With Terror in Mind, a Formulaic Way to Parse Sentences

R.A. Hettinga rah at shipwright.com
Thu Mar 3 14:57:28 PST 2005


<http://www.nytimes.com/2005/03/03/technology/circuits/03next.html?8cir=&pagewanted=print&position=>

The New York Times

March 3, 2005
WHAT'S NEXT

With Terror in Mind, a Formulaic Way to Parse Sentences
 By NOAH SHACHTMAN


MAYBE sixth-grade English was more helpful than you thought. One of the
dullest grammar exercises is being used to help find potential terrorists,
and save companies a bundle.

Diagramming sentences - picking out subject, verb, object, adjective and
other parts of speech - has been a staple of middle and high school grammar
lessons for decades. Now, with financing from the Central Intelligence
Agency, a California firm is using the technique to comb through e-mail
messages and chat room talks, which can be a rich lode of corporate and
government information, and a tough one to mine.

 Figuring out the connections among people, places and things is something
computer algorithms do pretty well, as long as that information is
structured, or categorized and put into a database. Looking through a
company's customer file for a person named Bonds, for example, is fairly
simple.

 But if the data is unstructured - if the word "bonds" hasn't been
classified as the name of a ballplayer or as an investment option -
searching becomes much more difficult.

 For people in business or in public service, only 20 percent or so of
their information is kept in formal databases, noted Nick Patience, an
analyst with the 451 Group, a technology research firm. The rest is
unstructured, tucked away in e-mail messages, call logs, memos and instant
messages.

 Attensity, based in Palo Alto, Calif., and financed in part by In-Q-Tel,
the C.I.A.'s investment arm, has developed a method to parse electronic
documents almost instantly, and diagram all of the sentences inside.
("Moby-Dick," for instance, took all of nine and a half seconds.) By
labeling subjects and verbs and other parts of speech, Attensity's software
gives the documents a definable structure, a way to fit into a database.
And that helps turn day-to-day chatter into information that is relevant
and usable.

 "They take the language that people use every day and compile it in a way
that a machine can use," Mr. Patience said. "And that allows people to
start using this tremendous amount of intelligence which has gone untapped."

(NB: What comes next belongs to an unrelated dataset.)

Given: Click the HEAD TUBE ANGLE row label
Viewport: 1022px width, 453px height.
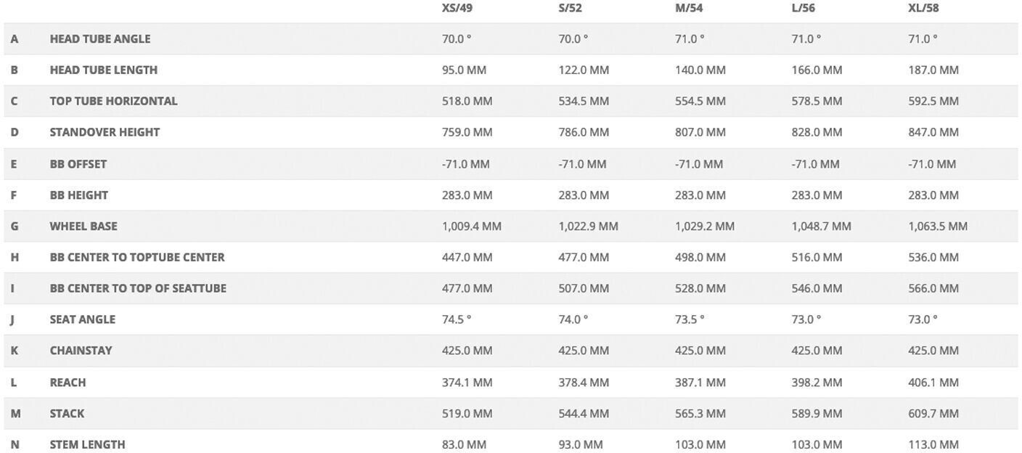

Whirlpool, the home appliance manufacturer, is now using Attensity software
to help cull information from the 400,000 customer service calls the
company receives each month.

 Tom Welke, a Whirlpool general manager, said the company realized it
needed help in March 2002, during a microwave oven recall. The machines
were arcing, producing electrical sparks, which caused the food inside to
smoke.

 Mr. Welke decided to pore through records of recent customer calls by
searching for the words "arcing" and "smoke." His team found 18,500 records
that matched. Six people then spent a weekend reading the results,
eventually coming up with 700 calls from customers potentially related to
the problem.

 As a comparison, Mr. Welke then ran the same records through a program
from Attensity, which had recently paid him a sales call.

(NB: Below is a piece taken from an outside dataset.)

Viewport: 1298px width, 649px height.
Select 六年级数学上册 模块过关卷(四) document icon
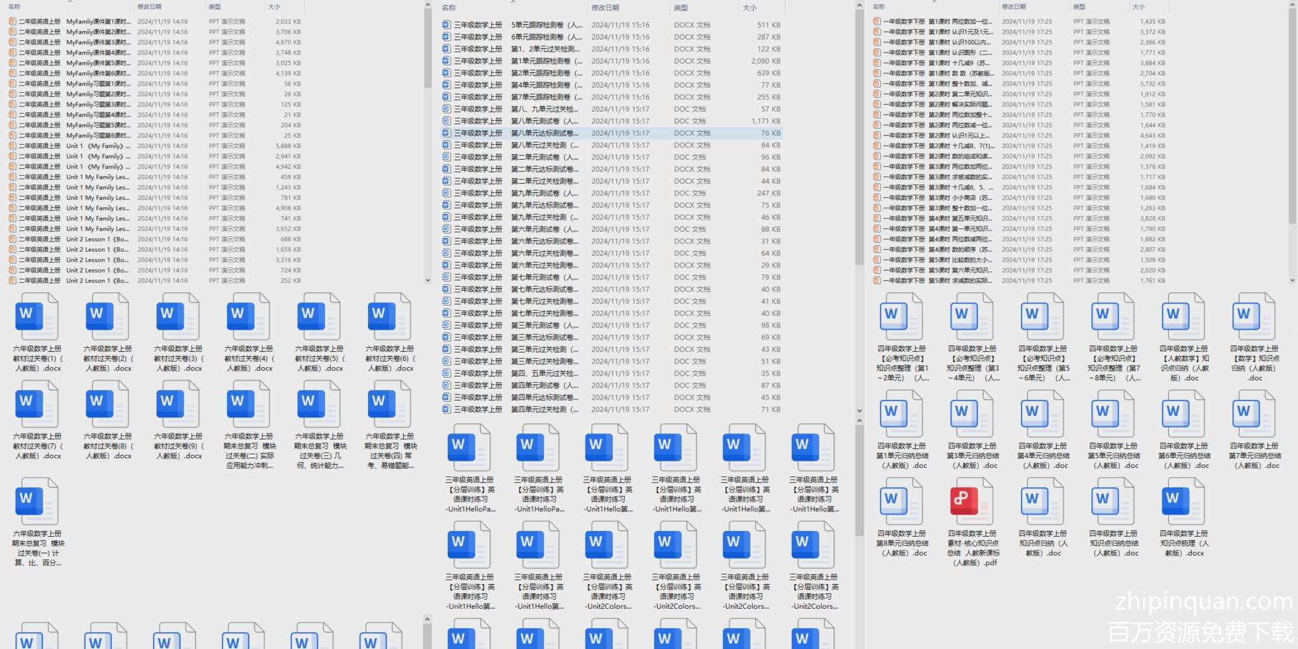389,404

"It could tell if the microwave was smoking or if the chicken was smoking
hot or if the customer was eating smoked chicken," he said. "It came up
with 542 instances in about 10 seconds."

Whirlpool is now spending a quarter-million dollars a year on Attensity's
expertise, joining companies like John Deere,  General Motors and
Honeywell as Attensity customers. But wringing profits out of unstructured
data for corporate America is only about 40 percent of the software maker's
business. The rest is in government work, for groups like the Federal
Bureau of Investigation, the National Security Agency and the Defense
Intelligence Agency.

 The software helps federal researchers look for clues to terrorist and
criminal activities in "the text from the dispatches from around the world,
the field reports, the newspaper articles and the chat rooms," said David
L. Bean, Attensity's co-founder.

 "The intelligence community has plenty of systems for doing six degrees of
separation, for putting two and two together," Dr. Bean said. "But they
need structured data in order to do it. We give them that structure."

 The intelligence agencies declined to discuss whether they use the
software. But Kris Alexander, a former intelligence analyst for the United
States military's Central Command, noted that "putting unstructured
information into anything that would organize it would be very helpful."

 "We have guys who can crack hard drives," Mr. Alexander said. "Getting the
information out is easy. The hard part is sharing it, and organizing it, so
that everybody in an agency, even nonexperts, can use it."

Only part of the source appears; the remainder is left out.